Even with seemingly overwhelming evidence in Elmore's favor, it took nearly two decades to win his release, in what an appeals court called "one of those exceptional cases of 'extreme malfunctions in the state criminal justice systems.' "
His experience raises nearly every issue that shapes America's capital punishment debate: DNA testing, mental retardation, a jailhouse snitch, incompetent defense lawyers, prosecutorial misconduct and "a strong claim of innocence," said author Raymond Bonner, who wrote about the case in "Anatomy of Injustice: A Murder Case Gone Wrong."
In other words, a prime example of when "innocence is not enough," Bonner said.
Elmore would probably still be on death row if not for Diana Holt, who began investigating his claims of innocence in 1993.
CNN also posts an opinion column by Kirk Bloodsworth, "I was on death row, and I was innocent."
Edward Lee Elmore's story, which is the focus of the first episode of CNN's documentary series, "Death Row Stories," shows that the capital punishment system does not always get it right. Like Edward, I know this first-hand.

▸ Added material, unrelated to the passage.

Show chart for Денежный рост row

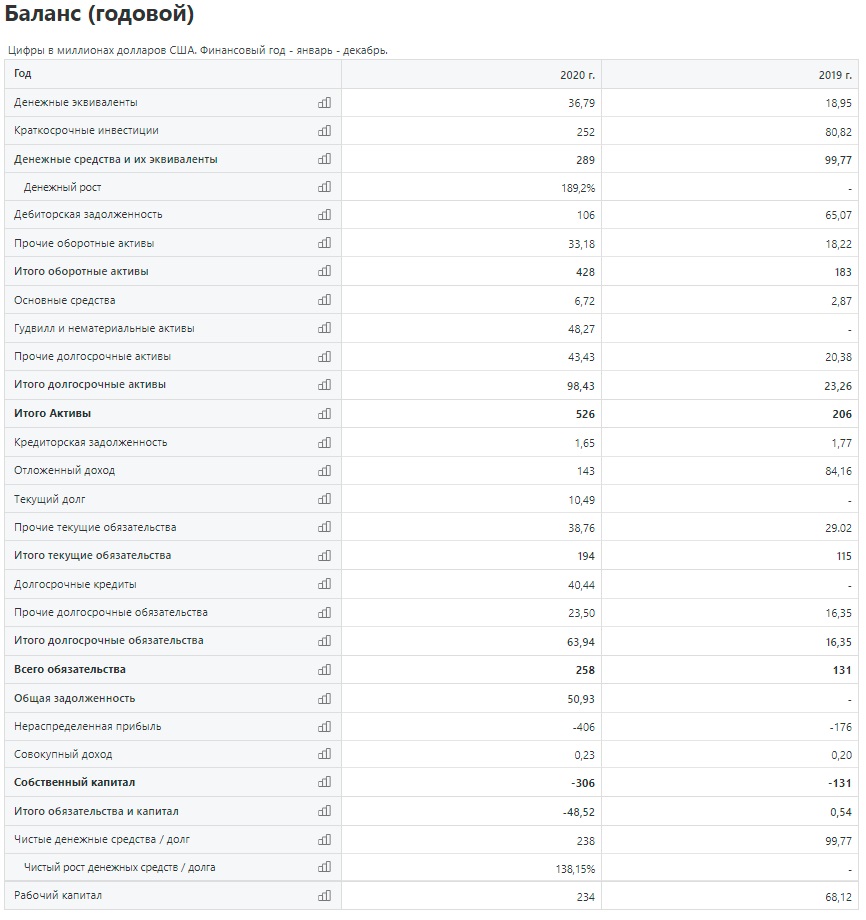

I was the first person in the United States to be exonerated from death row because of DNA testing.
In 1984, I was 23 years old, newly married and living in Cambridge, Maryland. I had just served four years in the Marine Corps. I had never been arrested. This all changed on August 9, 1984, when the police knocked on my door at 3 a.m. and arrested me for the murder of 9-year-old Dawn Hamilton.
In a matter of days I became the most hated man in Maryland.